Data for processing Block Start

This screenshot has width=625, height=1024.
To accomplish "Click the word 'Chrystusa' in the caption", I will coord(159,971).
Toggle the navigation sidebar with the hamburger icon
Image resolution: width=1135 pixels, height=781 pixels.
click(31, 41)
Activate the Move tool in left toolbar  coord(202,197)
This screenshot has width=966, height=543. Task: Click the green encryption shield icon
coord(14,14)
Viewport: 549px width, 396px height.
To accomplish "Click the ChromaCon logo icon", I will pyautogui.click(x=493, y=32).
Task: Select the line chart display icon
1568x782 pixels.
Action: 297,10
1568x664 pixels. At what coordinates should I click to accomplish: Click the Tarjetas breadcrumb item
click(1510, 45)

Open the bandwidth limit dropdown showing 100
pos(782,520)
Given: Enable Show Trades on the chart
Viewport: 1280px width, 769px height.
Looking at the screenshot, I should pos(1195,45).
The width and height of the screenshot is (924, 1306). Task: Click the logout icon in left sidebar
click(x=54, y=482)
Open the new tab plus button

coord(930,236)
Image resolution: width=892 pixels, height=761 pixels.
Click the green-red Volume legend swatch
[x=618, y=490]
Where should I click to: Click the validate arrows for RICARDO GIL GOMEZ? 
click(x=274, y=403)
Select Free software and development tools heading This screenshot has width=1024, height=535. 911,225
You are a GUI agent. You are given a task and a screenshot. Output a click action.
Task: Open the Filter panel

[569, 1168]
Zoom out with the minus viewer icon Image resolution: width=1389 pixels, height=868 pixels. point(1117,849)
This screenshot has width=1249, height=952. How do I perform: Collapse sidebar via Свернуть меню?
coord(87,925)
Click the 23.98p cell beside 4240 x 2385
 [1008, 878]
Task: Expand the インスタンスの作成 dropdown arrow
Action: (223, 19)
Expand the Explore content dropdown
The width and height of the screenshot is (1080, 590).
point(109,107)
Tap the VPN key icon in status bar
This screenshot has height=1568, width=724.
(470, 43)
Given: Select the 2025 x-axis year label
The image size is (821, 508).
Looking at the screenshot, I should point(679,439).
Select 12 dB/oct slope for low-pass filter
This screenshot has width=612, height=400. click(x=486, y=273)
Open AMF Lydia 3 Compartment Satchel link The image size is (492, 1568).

Data for processing Block End

What needs to be done
Only one stretch of the data above is needed. Restate it word for word, from the line containing "Where should I" through the line containing "Given: Select the 2025 x-axis year label", both ends included.

Answer to this task
Where should I click to: Click the validate arrows for RICARDO GIL GOMEZ? 
click(x=274, y=403)
Select Free software and development tools heading This screenshot has width=1024, height=535. 911,225
You are a GUI agent. You are given a task and a screenshot. Output a click action.
Task: Open the Filter panel

[569, 1168]
Zoom out with the minus viewer icon Image resolution: width=1389 pixels, height=868 pixels. point(1117,849)
This screenshot has width=1249, height=952. How do I perform: Collapse sidebar via Свернуть меню?
coord(87,925)
Click the 23.98p cell beside 4240 x 2385
 [1008, 878]
Task: Expand the インスタンスの作成 dropdown arrow
Action: (223, 19)
Expand the Explore content dropdown
The width and height of the screenshot is (1080, 590).
point(109,107)
Tap the VPN key icon in status bar
This screenshot has height=1568, width=724.
(470, 43)
Given: Select the 2025 x-axis year label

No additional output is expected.